It has become increasingly common for professional practices to find themselves in the position of having to recover substantial debts owed to the business by their partners or members.
Scenarios that sometimes arise are:
- Members/partners overdraw against low profits, and this can continue over a number of years, at least until reserves or overdraft facilities are exhausted; and/or
- An unexpected loss is made, perhaps because of a significant adverse event. Unlike partners, LLP members are often insulated from losses in a winding up. But if the business continues rather than being wound up (as will often occur after a loss-making year, with a view to trading out of difficulty) the losses have to be debited somewhere and LLP members may either be required in those circumstances by their LLP members’ agreement to accept a debit to their current account, or they may agree to do so in order to enable the business to continue.
Particular problems can arise when partners or members retire or are expelled before they have paid back the amount that they owe. Partners or members against whom demands for repayment are made may raise defences, counterclaims or cross-claims, for example:
- Allegations that when they were first recruited the circumstances and/or prospects of the business were misrepresented to them, and seeking damages and/or a declaration that they are not bound by the terms of a partnership or LLP agreement. In an LLP, allegations may be levelled against the LLP and/or individual members.
- In an LLP, assertions to the effect that they are not liable for losses, on the basis that LLP members are supposed to enjoy limited liability.
- Challenges to the basis on which the account is drawn, asserting that a detailed account needs to be taken.
- Raising issues of fact which they assert rule out any kind of summary resolution of the claim or the use of statutory demands.

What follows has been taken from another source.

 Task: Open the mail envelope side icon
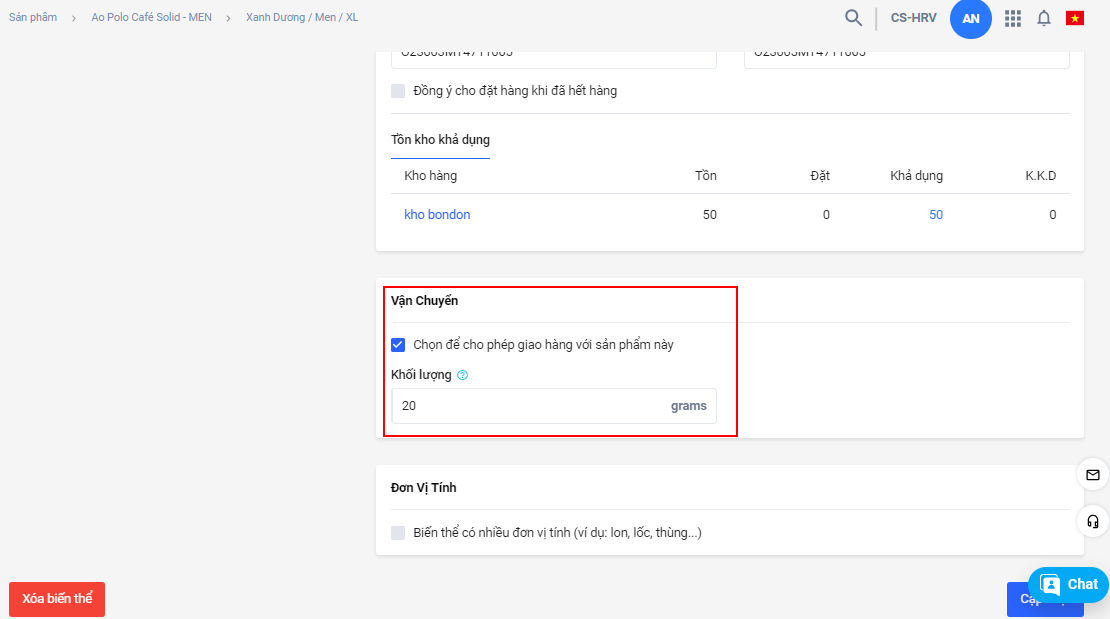(x=1092, y=474)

In both the Chancery Division and the High Court Bankruptcy Registry I have found that Masters and Registrars are willing to explore and challenge even quite complex factual allegations and if appropriate reject the basis of the defences, counterclaim or cross-claims, before going on to enter summary judgment or give permission to present bankruptcy petitions, following hearings of 1 to 2 days in duration.
Such outcomes of course save considerable expense by avoiding the taking of detailed accounts and/or having to give full disclosure of documents and conduct a lengthy trial.
Furthermore, both in the Chancery Division and in the High Court Bankruptcy Registry there is a pragmatic approach to summary assessment which can result in reasonable or in some cases above average costs recovery without the delay and expense of detailed assessment.
Given the willingness of the courts to deal with partner and LLP member indebtedness robustly, there is every reason for LLPs and partnerships to consider the strength of their position carefully with a view to avoiding substantial write-offs or unacceptably low compromises.